The ancient word for Cornelian cherry tree, κράν(ε)ια, is almost identical to its modern Greek counterpart. It crops up in ancient Greek literature as early as the 8th c. B.C. and the Homeric epics. There is a mention in the Iliad of the tanyfloion kraneian (the Cornelian cherry, with its smooth or thin bark), while in the Odyssey, the witch Circe transformed Odysseus’ crewmen into swine by feeding them a mixture of Cornelian cherries and acorns. There are numerous references to weapons fashioned out of the wood of the Cornelian cherry tree already from the Homeric Hymn to Hermes, which mentions a spear (v. 460, kraneinon akontion). Writers of the 5th century discuss weapons made of Cornelian cherry wood, such as a bow in a passage from Euripides (and Lycian bows in Herodotus), or other projectile weapons (used by the Persians as described in the Hellenica and the Cyropaedia, but also in the De equis alendis) or hunting tools (Cynegeticus) as Xenophon relates. The historian Ctesias (5th/4th c. B.C.) describes the hunting tools used by the Indians, which were made of Cornelian cherry, as exceptionally durable (κρανείας δέ ἐστι ταῦτα, ίσχυρἀ ἄγαν). This is also confirmed by Theophrastus (Enquiry into plants), while Pausanias (2nd c. A.D.) shares the same opinion in his Description of Greece, relating that according to one account, the Greeks fashioned the Trojan horse out of Cornelian cherry trees cut from Apollo’s sacred grove, an act which raised the god’s ire.
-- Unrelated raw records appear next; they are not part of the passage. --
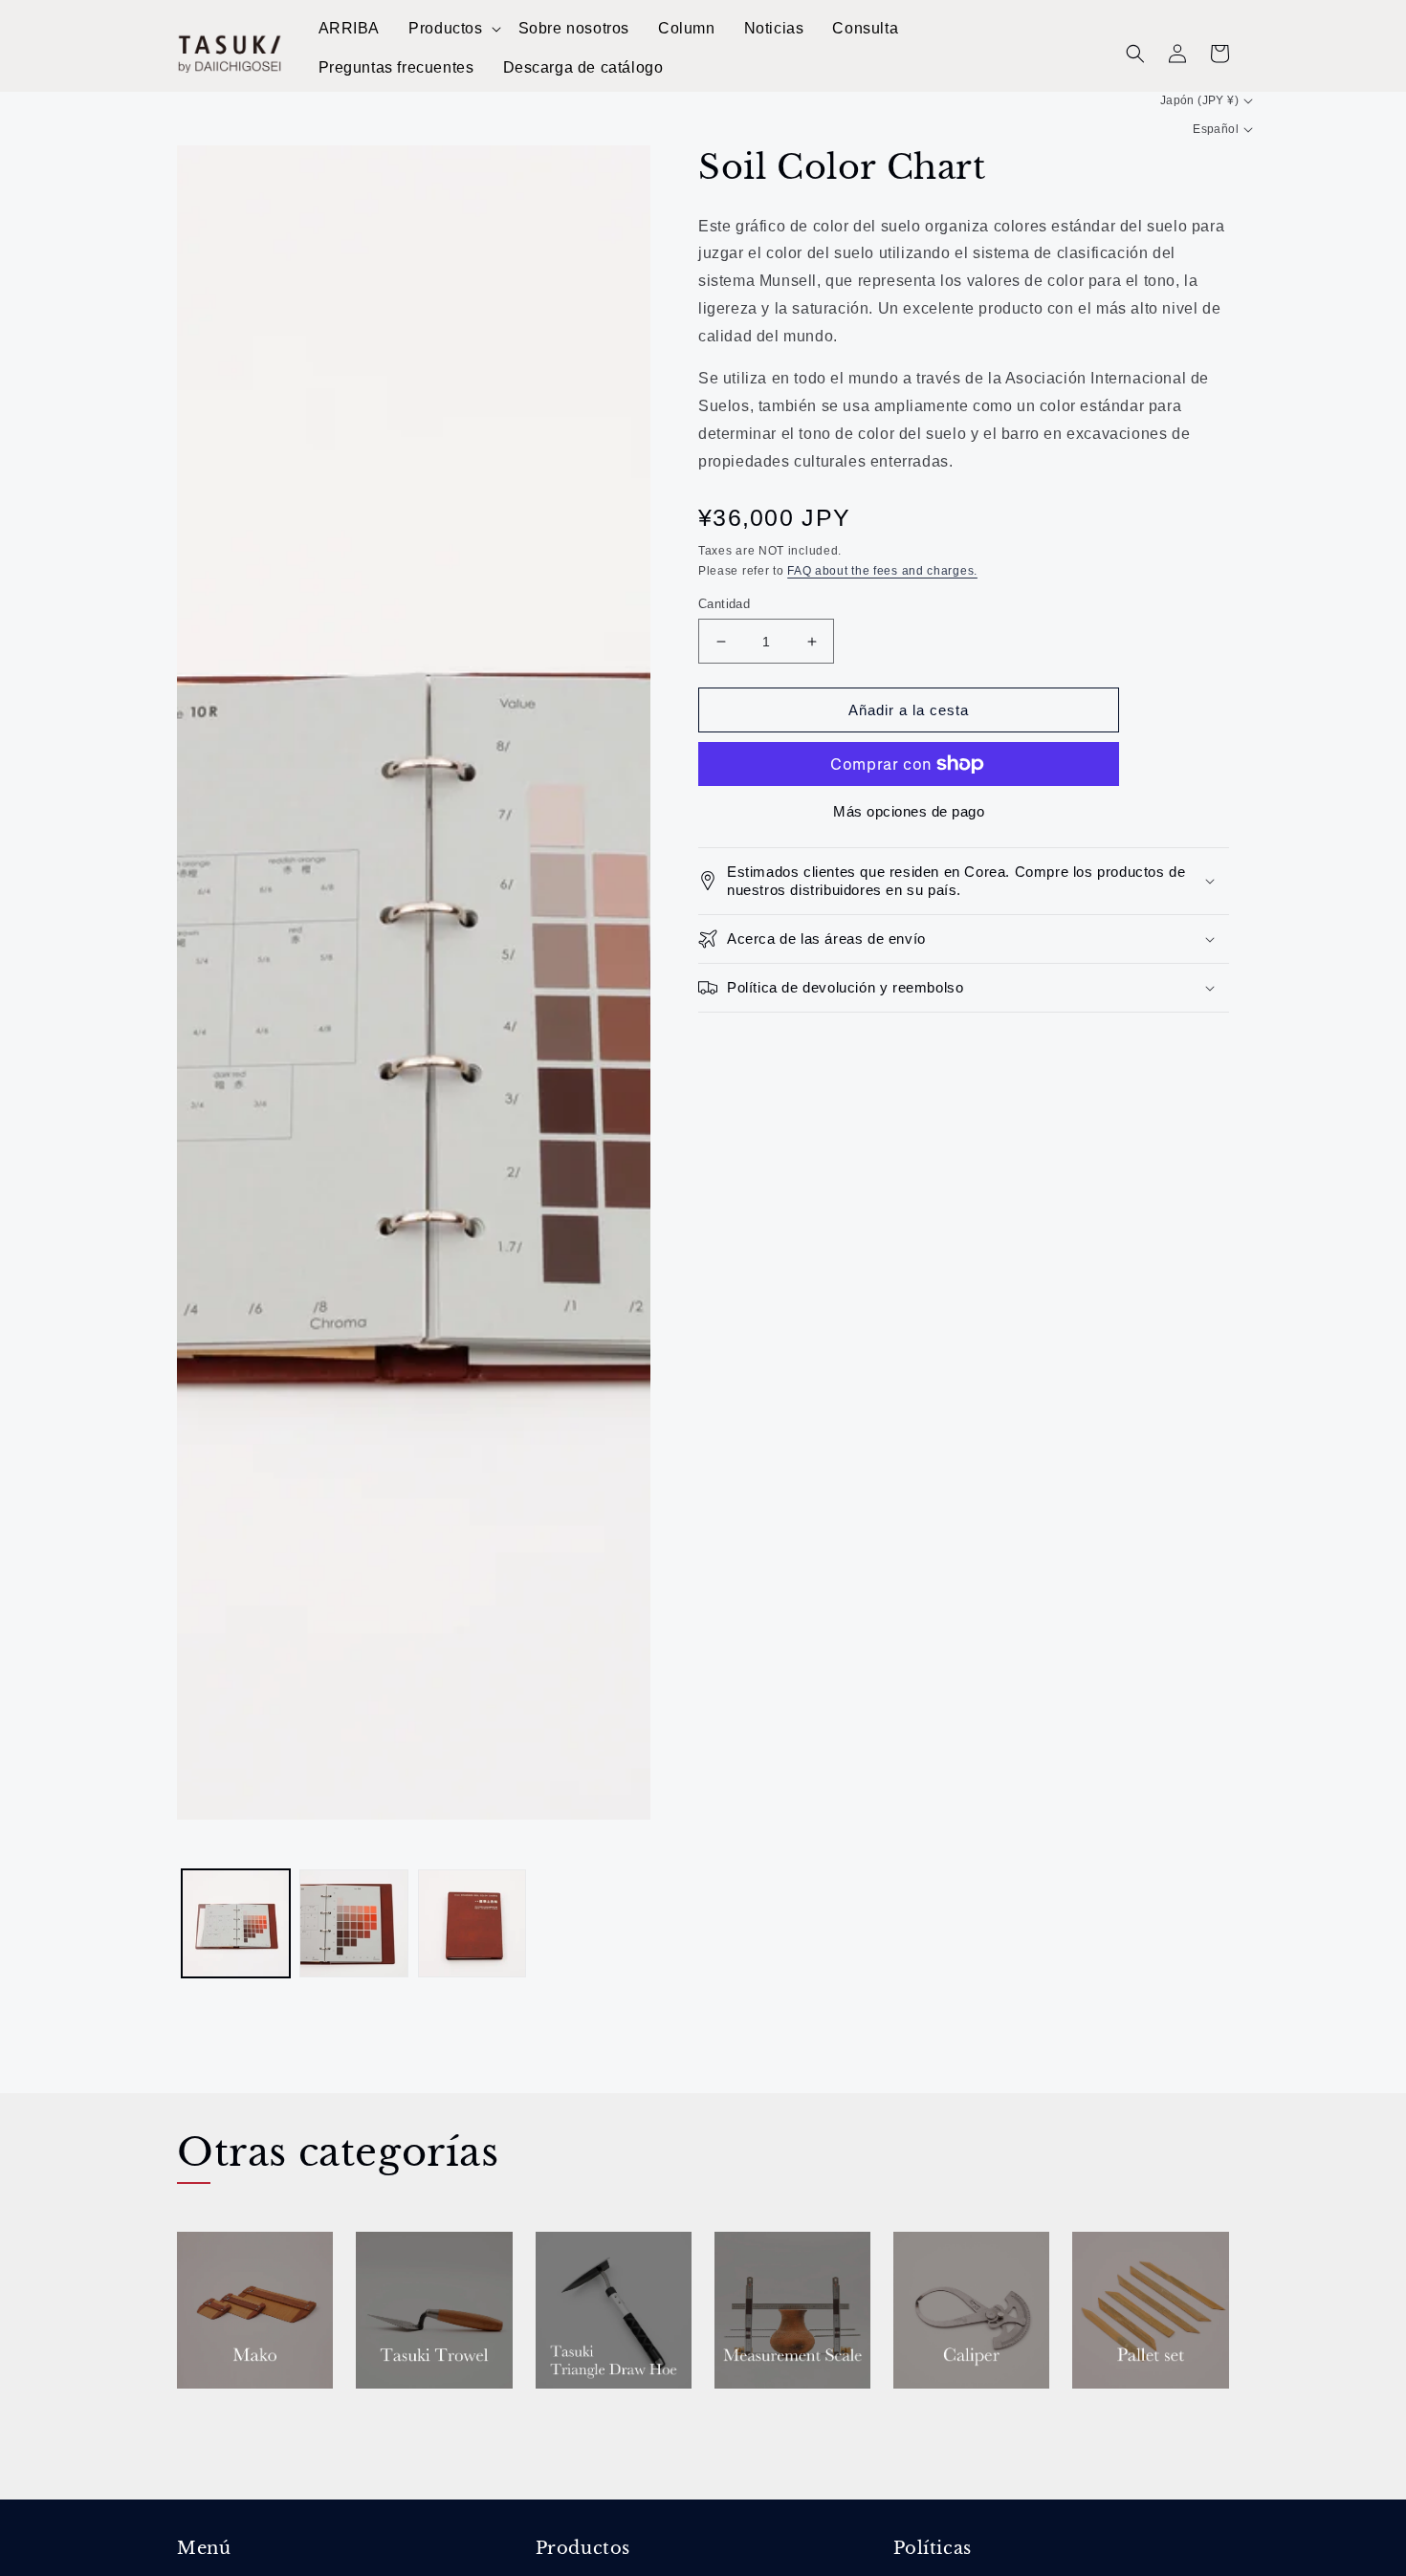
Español (1216, 129)
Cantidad (724, 604)
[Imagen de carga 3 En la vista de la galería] (472, 1923)
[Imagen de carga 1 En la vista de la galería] (236, 1923)
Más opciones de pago (908, 811)
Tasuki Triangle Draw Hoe (607, 2426)
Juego (1098, 2415)
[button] (453, 29)
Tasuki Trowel (421, 2415)
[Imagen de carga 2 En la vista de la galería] (353, 1923)
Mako (203, 2415)
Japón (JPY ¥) (1199, 100)
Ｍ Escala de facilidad (769, 2426)
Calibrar (932, 2415)
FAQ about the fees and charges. (882, 571)
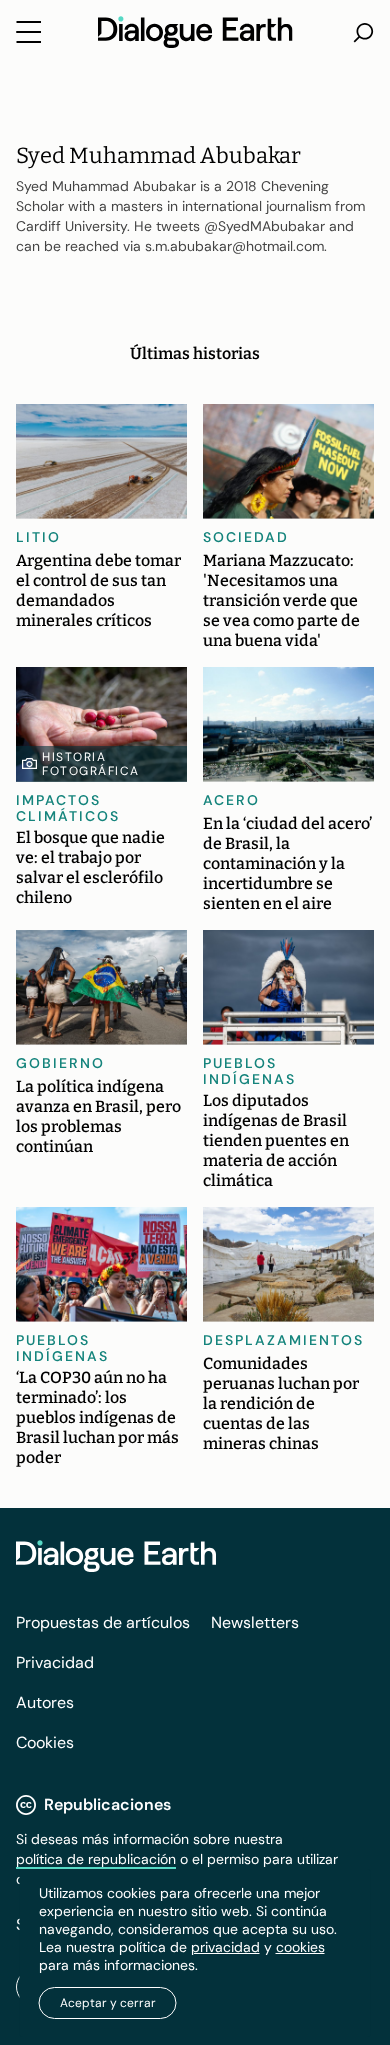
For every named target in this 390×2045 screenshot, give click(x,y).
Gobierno (60, 1063)
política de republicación (96, 1859)
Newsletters (255, 1622)
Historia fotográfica (91, 764)
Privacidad (55, 1662)
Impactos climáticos (68, 808)
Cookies (45, 1742)
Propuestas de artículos (103, 1622)
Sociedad (246, 537)
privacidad (225, 1947)
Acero (231, 800)
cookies (300, 1947)
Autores (45, 1702)
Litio (38, 537)
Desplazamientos (283, 1340)
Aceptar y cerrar (108, 2003)
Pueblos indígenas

References to the Cornelian cherry are rather few and far between in the classical literature, a fact that is also true to a greater extent for the terms kranon (which signifies the tree) and kran(e)ion. For example, in the passage of the Odyssey mentioned above, Cornelian cherries are referred to as “καρπόν κρανείης”, while in comedy, where references to foods are frequent, the tree –not its fruit– was included in a list no earlier than the 3rd c. B.C., in a passage from Anaxandrides. This fact shows that while the Cornelian cherry tree and its fruit were widely known, the latter were not especially popular as a food. Another indication of this is the rarity with which Cornelian cherries and their trees are mentioned in the medical literature. The only one who delves into some further detail on the medicinal properties of Cornelian cherries is the 2nd-century A.D. writer Galen, who dedicates an entire chapter –on Cornelian cherries– to them in his On the powers of foods.

Image 1. Cornelian cherries gathered from Cholomon, in the wider area of Taxiarchis in the mountains of Chalkidiki, September 2021. Photograph by S.M. Valamoti

Theophrastus makes various references to the botanical attributes of Cornelian cherries in his Enquiry into plants, while in his On the causes of plants he notes that the tree resists domestication and its fruit become less sweet the more it is watered and fertilised.

Today, Cornelian cherries are primarily used to make liqueurs or marmalades. Recipes for these may be found in cookbooks covering the cuisines of specific regions, such as Pontus or Western Macedonia (e.g. Florina, Kozani). Liqueurs or marmalades made from Cornelian cherries can also be purchased from various agricultural cooperatives and home workshops, especially in the regions of Almopia, Vermio, Pieria, and Serres in Macedonia, Evrytania in Central Greece, and various areas of Thrace and Thessaly. Cornelian cherries are a seasonal fruit, available when ripe at local farmer’s markets in areas where they grow in the wild.